(Paris, 9 septembre 2010)
Notre Représentation auprès du Conseil de l’Europe a fait savoir ce matin à M. Hammarberg, commissaire aux droits de l’Homme du Conseil de l’Europe, que le parallèle qu’il avait fait entre le débat qui a cours en Europe sur les Roms et la rhétorique fasciste et nazie des années 30 et 40 était totalement inacceptable.
M. Hammarberg a indiqué que ses propos ne visaient pas le gouvernement français. Nous en prenons bonne note et rappelons que les mesures prises par le gouvernement français sont conformes aux droits français, européen et international et mises en oeuvre sous le contrôle de la justice française.

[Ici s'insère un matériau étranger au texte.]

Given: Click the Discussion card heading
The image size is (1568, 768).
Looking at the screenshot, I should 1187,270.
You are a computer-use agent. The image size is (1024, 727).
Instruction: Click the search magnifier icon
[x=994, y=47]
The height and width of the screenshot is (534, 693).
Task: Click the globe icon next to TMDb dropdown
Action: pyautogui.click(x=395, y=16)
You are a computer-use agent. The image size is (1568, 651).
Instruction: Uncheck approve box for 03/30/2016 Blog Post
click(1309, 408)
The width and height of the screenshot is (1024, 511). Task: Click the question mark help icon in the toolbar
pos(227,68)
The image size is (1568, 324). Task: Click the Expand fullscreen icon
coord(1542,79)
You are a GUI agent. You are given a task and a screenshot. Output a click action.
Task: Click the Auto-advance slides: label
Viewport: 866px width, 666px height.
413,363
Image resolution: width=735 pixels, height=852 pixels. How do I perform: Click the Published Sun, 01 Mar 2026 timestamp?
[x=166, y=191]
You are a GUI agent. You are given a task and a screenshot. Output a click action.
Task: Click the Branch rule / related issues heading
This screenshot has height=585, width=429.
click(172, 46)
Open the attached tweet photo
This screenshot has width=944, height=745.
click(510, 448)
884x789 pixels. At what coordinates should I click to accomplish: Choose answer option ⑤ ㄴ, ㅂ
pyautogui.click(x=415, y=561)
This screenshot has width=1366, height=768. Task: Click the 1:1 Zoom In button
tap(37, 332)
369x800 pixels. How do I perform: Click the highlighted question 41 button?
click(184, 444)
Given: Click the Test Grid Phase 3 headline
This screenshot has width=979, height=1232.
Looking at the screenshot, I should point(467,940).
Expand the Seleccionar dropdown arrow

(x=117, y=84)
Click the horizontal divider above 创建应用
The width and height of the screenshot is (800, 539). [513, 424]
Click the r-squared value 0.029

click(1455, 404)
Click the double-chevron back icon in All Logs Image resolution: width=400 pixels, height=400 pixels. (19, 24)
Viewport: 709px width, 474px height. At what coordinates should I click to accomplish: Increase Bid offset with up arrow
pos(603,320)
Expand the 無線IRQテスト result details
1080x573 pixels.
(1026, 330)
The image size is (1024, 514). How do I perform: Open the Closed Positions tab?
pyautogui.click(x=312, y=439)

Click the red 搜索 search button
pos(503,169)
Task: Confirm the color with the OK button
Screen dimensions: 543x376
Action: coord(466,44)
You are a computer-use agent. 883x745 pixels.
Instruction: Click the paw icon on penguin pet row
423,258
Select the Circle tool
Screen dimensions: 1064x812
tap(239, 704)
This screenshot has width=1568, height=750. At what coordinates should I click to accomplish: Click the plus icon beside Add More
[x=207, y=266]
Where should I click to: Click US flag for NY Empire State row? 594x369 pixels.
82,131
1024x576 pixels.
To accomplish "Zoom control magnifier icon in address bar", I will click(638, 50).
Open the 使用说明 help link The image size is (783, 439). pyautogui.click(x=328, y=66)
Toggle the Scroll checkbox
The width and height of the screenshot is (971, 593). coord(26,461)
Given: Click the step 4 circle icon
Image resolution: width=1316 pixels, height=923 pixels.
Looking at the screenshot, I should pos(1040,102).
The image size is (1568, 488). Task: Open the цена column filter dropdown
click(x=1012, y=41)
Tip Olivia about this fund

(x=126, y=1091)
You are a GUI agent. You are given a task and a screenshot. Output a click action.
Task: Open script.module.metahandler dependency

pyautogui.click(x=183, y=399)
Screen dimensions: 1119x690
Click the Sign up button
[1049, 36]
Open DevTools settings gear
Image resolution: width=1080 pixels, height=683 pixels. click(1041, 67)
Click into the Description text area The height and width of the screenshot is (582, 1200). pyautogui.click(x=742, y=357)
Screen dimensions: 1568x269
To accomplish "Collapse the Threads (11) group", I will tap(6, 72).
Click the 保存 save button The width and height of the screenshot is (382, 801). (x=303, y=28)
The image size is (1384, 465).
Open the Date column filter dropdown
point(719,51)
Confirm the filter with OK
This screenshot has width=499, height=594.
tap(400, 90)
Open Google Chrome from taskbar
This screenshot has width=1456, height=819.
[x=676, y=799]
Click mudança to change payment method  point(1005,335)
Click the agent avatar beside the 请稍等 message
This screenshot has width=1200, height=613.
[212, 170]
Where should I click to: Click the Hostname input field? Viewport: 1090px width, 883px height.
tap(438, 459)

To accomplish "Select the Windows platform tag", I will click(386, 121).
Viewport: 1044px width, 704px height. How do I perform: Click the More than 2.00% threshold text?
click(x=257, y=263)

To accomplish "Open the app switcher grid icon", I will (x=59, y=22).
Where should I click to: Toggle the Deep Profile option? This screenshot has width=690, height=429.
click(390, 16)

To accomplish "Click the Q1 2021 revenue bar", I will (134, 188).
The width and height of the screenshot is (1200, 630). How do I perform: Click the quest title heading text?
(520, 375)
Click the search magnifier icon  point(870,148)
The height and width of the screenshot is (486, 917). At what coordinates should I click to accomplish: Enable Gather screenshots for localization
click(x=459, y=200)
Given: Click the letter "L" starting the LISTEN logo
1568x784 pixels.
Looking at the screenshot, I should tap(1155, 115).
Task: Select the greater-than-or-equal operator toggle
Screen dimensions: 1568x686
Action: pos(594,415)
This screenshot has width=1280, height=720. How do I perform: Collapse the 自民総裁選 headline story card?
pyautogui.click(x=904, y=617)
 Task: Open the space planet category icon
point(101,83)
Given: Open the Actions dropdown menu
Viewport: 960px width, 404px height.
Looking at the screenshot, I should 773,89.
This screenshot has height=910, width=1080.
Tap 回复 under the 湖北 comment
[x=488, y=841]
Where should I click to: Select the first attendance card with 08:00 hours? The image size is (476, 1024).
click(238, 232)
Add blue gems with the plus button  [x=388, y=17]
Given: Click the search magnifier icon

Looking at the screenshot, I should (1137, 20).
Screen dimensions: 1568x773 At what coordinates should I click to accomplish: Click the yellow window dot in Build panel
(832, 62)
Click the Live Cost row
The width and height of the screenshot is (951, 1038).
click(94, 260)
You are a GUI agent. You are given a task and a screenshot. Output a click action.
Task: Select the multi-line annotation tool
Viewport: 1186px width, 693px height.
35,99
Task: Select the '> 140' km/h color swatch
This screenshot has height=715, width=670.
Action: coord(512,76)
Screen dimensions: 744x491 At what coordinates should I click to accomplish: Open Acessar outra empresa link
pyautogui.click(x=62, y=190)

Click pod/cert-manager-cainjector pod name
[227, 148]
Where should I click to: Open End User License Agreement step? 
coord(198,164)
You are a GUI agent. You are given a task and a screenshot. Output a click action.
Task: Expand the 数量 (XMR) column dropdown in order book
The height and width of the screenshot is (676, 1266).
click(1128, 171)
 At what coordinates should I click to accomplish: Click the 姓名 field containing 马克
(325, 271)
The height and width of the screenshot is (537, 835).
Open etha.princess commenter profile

Nous réitérons notre appel à une action résolue de l’Union européenne et de ses Etats membres, ainsi que du Conseil de l’Europe et de l’OSCE, en faveur d’une amélioration des conditions de vie des Roms et de leur pleine intégration dans la société de leurs pays d’origine.
Nous souhaitons que les débats à Strasbourg se déroulent dans la transparence, rejetant tout amalgame et dans un esprit constructif, conditions essentielles à une mobilisation européenne efficace en faveur des Roms et vers laquelle toute notre action est tendue./.